[EXERCISE DETAILS] Pull out every line below that holds the word "Baltimore".

[STUDY MATERIAL]
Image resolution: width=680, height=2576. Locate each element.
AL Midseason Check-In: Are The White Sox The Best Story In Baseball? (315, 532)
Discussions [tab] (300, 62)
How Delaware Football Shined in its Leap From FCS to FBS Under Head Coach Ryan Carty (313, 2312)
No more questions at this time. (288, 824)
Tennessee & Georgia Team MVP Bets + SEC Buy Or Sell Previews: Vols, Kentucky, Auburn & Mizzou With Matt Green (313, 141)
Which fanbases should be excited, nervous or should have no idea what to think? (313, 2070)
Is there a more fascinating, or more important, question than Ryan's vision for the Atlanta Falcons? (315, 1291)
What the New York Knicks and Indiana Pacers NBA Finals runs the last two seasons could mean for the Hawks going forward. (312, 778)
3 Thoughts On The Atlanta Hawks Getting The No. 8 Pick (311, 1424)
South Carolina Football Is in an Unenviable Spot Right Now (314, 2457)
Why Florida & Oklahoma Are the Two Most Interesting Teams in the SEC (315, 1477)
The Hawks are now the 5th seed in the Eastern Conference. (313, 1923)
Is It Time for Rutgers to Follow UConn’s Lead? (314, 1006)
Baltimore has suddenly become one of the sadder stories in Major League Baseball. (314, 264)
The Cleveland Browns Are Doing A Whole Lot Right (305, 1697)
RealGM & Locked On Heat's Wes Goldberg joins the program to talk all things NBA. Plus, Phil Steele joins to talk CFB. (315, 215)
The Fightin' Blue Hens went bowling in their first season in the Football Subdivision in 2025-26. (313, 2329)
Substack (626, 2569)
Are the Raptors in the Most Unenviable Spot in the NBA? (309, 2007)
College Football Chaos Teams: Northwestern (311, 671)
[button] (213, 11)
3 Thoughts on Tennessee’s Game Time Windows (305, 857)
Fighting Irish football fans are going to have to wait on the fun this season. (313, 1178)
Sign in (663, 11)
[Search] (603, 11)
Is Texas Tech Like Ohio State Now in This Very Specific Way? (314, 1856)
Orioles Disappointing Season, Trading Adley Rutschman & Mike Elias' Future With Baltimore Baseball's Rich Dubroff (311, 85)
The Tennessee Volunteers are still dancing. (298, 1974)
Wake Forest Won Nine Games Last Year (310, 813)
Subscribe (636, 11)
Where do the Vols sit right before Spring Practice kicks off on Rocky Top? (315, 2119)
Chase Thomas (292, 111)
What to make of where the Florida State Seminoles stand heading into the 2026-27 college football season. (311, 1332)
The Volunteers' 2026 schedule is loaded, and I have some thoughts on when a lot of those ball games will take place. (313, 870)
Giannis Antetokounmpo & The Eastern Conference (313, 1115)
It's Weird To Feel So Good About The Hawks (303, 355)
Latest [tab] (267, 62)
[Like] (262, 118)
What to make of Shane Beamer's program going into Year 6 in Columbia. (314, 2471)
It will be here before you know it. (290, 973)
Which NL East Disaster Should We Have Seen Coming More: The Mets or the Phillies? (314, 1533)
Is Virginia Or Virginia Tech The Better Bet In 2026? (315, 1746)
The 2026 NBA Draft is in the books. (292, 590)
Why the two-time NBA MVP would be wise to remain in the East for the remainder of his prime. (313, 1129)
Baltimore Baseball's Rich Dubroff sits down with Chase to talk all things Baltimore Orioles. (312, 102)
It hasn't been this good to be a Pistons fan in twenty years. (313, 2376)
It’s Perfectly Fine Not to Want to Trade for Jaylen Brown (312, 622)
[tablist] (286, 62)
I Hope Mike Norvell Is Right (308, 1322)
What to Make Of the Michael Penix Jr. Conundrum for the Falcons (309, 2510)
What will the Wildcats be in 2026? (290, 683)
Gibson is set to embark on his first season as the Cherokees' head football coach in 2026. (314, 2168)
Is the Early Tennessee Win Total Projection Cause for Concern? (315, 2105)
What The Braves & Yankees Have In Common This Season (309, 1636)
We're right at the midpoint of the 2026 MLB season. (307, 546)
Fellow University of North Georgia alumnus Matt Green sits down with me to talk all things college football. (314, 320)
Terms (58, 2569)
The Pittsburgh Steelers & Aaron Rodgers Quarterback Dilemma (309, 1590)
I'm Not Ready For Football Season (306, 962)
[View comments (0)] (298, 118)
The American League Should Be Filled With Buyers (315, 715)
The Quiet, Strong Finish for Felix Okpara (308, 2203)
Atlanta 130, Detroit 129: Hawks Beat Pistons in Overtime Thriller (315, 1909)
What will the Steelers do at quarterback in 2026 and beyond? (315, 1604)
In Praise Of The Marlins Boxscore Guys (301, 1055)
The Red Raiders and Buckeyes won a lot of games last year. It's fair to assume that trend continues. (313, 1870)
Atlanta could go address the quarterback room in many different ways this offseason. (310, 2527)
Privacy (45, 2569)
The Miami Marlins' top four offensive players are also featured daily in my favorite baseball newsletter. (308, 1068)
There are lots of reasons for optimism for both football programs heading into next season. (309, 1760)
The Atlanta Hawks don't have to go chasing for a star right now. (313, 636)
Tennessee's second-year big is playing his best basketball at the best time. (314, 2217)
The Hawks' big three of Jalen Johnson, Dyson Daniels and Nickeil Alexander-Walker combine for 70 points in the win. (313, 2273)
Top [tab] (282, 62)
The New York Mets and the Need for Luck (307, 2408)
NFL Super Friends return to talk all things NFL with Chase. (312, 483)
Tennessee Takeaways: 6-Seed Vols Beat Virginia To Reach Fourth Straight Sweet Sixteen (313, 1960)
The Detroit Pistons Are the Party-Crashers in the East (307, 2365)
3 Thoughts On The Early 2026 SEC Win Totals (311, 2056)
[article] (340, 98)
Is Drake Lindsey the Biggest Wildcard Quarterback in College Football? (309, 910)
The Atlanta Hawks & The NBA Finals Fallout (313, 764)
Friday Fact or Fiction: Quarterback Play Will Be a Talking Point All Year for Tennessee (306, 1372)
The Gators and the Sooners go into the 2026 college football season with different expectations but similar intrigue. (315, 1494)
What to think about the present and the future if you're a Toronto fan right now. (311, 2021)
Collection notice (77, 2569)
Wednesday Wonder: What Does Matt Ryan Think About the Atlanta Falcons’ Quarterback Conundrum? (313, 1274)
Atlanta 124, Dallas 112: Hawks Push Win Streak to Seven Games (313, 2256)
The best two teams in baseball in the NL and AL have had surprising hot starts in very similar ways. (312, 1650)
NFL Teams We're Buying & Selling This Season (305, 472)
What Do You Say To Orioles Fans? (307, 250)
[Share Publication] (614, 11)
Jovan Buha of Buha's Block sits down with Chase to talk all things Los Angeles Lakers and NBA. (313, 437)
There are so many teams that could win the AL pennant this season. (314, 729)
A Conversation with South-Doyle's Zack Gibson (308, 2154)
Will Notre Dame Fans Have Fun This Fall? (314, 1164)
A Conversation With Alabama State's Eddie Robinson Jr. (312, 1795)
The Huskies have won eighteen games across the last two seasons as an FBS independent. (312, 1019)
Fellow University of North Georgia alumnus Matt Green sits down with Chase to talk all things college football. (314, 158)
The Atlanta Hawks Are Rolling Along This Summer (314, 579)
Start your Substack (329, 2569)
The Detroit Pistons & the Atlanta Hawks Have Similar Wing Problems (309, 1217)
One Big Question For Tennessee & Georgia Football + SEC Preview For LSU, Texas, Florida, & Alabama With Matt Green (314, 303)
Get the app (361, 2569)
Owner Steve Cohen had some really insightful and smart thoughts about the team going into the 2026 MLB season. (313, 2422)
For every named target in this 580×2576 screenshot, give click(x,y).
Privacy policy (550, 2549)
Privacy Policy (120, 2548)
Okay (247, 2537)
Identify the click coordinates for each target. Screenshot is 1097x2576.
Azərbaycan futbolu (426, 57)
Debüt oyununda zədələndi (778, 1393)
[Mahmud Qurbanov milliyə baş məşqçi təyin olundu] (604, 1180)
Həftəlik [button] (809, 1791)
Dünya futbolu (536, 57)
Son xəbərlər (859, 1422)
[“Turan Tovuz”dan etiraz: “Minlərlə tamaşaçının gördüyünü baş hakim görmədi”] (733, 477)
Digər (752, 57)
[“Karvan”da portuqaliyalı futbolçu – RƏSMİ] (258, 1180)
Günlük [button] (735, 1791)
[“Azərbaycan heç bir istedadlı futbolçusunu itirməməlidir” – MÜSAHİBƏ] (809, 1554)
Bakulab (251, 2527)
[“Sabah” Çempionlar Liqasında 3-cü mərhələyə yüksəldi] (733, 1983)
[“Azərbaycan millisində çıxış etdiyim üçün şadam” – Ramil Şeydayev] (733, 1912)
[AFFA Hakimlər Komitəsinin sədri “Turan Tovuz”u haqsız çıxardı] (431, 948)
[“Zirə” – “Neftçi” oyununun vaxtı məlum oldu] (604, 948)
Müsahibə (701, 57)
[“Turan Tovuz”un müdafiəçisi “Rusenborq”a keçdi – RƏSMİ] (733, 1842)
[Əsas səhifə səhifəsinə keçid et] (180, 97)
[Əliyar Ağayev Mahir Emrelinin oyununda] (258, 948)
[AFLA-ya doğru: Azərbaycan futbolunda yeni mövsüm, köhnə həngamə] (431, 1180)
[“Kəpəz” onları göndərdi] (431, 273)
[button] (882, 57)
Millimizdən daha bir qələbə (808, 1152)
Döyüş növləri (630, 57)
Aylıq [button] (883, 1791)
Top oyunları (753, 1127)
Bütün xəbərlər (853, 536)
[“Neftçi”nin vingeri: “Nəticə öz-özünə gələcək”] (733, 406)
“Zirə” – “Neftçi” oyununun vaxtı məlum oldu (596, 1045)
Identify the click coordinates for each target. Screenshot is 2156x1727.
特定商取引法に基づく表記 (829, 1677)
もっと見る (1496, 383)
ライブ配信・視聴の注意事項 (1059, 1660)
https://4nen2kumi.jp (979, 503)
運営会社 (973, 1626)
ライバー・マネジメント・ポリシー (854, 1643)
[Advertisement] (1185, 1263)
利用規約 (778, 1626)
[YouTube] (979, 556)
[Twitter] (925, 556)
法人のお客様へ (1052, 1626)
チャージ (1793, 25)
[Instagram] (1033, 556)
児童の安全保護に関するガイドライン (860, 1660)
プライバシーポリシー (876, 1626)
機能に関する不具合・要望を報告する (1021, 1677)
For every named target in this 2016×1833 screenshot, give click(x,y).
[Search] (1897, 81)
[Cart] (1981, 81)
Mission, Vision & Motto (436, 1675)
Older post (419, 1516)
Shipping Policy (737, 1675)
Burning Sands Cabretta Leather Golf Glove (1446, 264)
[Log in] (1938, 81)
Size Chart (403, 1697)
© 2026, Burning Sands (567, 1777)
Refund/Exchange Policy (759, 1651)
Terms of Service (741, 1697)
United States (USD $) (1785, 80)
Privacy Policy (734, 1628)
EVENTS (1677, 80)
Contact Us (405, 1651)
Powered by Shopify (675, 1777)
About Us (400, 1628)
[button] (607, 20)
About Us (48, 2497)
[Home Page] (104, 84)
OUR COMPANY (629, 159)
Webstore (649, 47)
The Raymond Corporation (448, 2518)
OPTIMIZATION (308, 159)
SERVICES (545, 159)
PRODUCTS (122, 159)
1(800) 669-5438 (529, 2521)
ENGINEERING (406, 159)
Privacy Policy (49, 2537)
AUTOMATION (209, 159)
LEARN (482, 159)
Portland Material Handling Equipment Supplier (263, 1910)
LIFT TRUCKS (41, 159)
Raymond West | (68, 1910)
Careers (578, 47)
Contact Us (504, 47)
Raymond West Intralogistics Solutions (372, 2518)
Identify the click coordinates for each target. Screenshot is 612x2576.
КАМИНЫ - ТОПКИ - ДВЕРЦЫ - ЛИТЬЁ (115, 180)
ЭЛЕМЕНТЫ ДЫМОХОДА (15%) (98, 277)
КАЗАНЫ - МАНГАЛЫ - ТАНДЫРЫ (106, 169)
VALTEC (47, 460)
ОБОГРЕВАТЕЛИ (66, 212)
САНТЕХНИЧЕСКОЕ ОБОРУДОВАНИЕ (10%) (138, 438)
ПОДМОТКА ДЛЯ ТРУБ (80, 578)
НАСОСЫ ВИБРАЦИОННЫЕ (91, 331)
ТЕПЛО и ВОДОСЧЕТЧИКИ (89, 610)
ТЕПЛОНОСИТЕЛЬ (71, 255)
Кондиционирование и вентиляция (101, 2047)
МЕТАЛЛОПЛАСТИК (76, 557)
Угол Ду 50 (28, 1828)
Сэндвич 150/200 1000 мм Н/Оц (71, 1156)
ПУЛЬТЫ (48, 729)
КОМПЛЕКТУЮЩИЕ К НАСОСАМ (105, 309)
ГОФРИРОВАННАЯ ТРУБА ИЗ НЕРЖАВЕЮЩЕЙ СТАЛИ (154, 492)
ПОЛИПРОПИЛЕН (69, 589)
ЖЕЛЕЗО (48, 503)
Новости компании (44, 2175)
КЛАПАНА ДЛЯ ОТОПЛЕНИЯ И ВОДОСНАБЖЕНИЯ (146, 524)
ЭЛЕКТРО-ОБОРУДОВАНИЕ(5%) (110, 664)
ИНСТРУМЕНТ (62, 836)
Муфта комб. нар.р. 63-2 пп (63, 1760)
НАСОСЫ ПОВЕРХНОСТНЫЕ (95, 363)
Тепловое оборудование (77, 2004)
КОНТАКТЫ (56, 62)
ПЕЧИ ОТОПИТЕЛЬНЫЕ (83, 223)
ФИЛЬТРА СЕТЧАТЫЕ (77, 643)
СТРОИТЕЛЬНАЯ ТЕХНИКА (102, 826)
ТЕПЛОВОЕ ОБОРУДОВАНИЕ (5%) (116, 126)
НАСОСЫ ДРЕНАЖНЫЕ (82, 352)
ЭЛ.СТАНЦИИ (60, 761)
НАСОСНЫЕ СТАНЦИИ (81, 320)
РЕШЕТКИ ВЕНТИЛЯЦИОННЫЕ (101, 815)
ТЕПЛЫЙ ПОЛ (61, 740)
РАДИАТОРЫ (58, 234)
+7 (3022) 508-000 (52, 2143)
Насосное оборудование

[EXERCISE SOLUTION]
Baltimore has suddenly become one of the sadder stories in Major League Baseball. (314, 264)
Orioles Disappointing Season, Trading Adley Rutschman & Mike Elias' Future With Baltimore Baseball's Rich Dubroff (311, 85)
Baltimore Baseball's Rich Dubroff sits down with Chase to talk all things Baltimore Orioles. (312, 102)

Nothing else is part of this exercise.